= Louis Dicaire =

Canadian Roman Catholic bishop (1946–2020)

Coat of arms of Louis Dicaire

Louis Dicaire (29 August 1946 – 19 July 2020) was a Canadian Roman Catholic bishop. He was the auxiliary bishop of Saint-Jean-Longueuil.

==Life==
Born in Montreal, Dicaire was educated at the Collège André-Grasset and Collège Saint-Jean-Vianney. He obtained his bachelor's degree in theology in 1973 and was ordained a priest on 20 January 1974. He went on to earn his master's degree in Pastoral Care at the Université de Sherbrooke in 1983.
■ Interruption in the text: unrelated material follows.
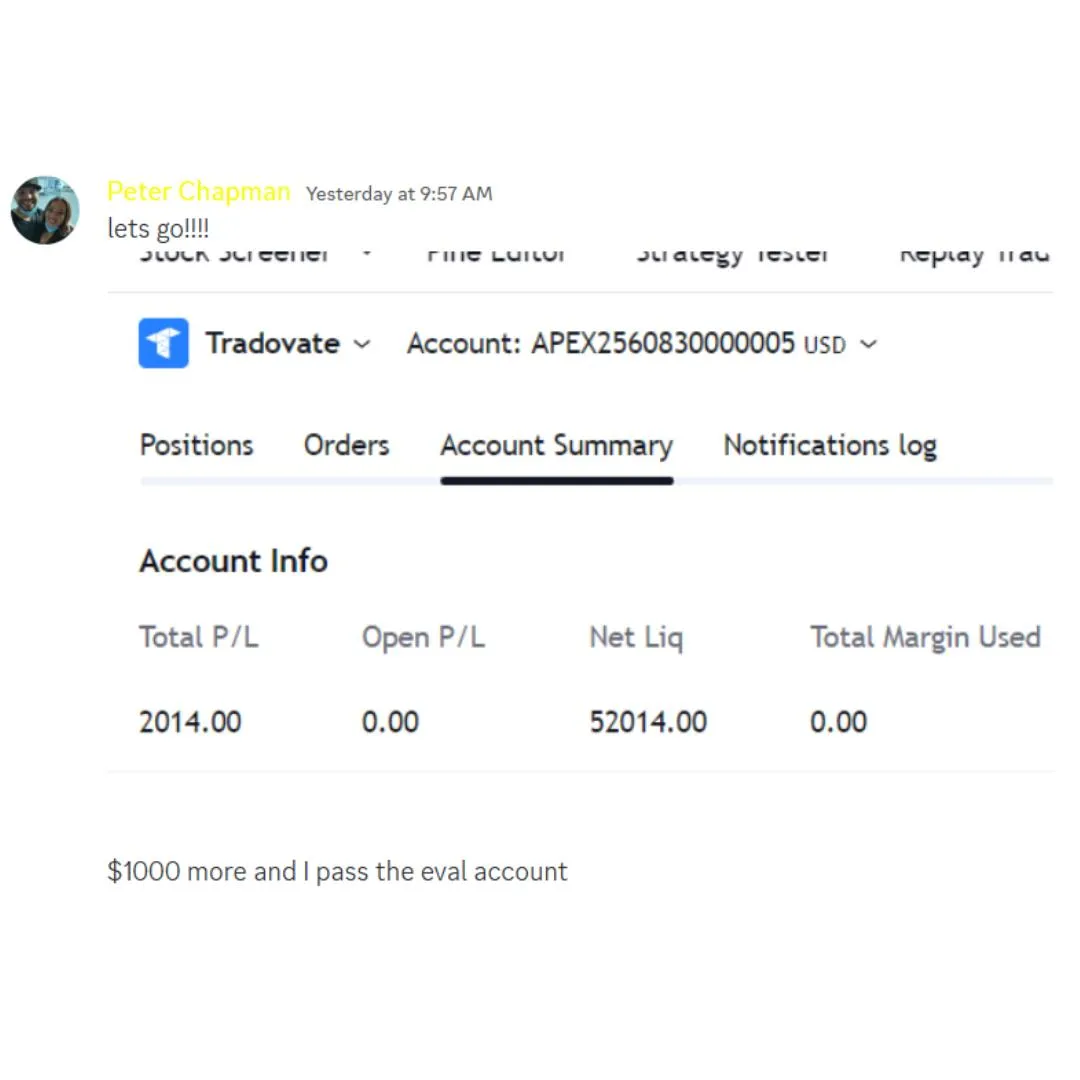
Task: Select the Account Summary tab
Action: click(557, 447)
From 1983 to 1985, Dicaire went to Rome, Italy, where he studied dogmatic theology and sacramental theology at the Pontifical Gregorian University and the Pontifical Atheneum of St. Anselm. He exercised his ministry in various parishes: Blessed John XXIII, Purification of the Blessed Virgin Mary, St. Colette and St. Joseph of Mont-Royal.

Dicaire served as chaplain to the Mount Royal Scouts and Guides, episcopal secretary and was named a Chaplain of His Holiness by the Holy See. From 1996 to 1999 he was episcopal vicar for the region of East Montreal. In 1999, he was appointed Auxiliary Bishop of Montreal and Titular Bishop of Thizica, for which office he was consecrated on 25 March, by Cardinal Jean-Claude Turcotte. Until 2002, he was responsible for the parish facilities.
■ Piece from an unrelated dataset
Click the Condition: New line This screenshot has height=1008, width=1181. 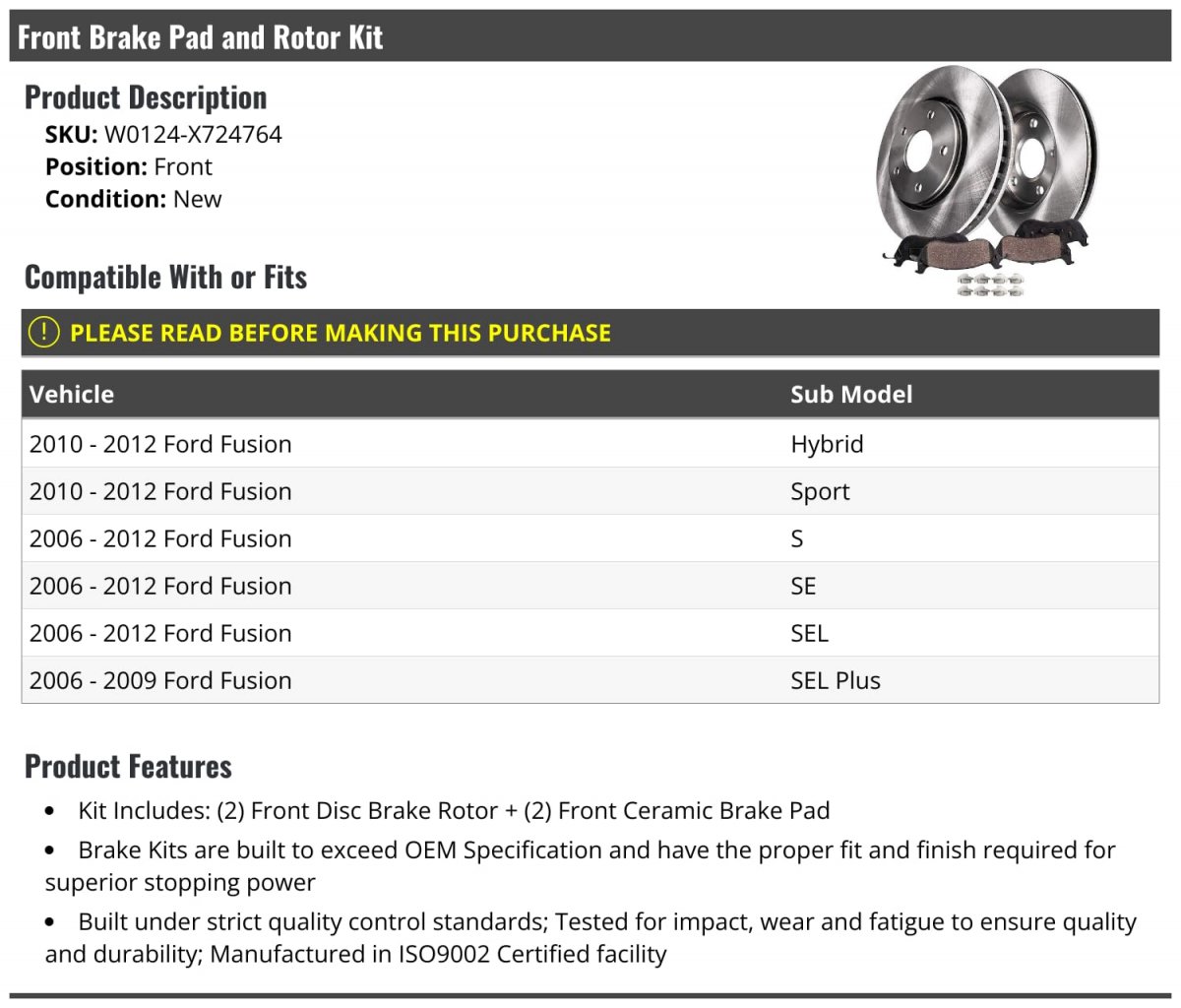coord(134,200)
In 2001 Dicaire was appointed Vicar General of the Archdiocese for one year. He was named the Rector of the Mary, Queen of the World, Cathedral of Montreal. In June 2004 he was appointed auxiliary bishop of the Roman Catholic Diocese of Saint-Jean-Longueuil. At the Assembly of Catholic Bishops of Quebec, he served as a member of the Committee of the liturgy, theology and social communications.

He died on 19 July 2020 in his native Montreal.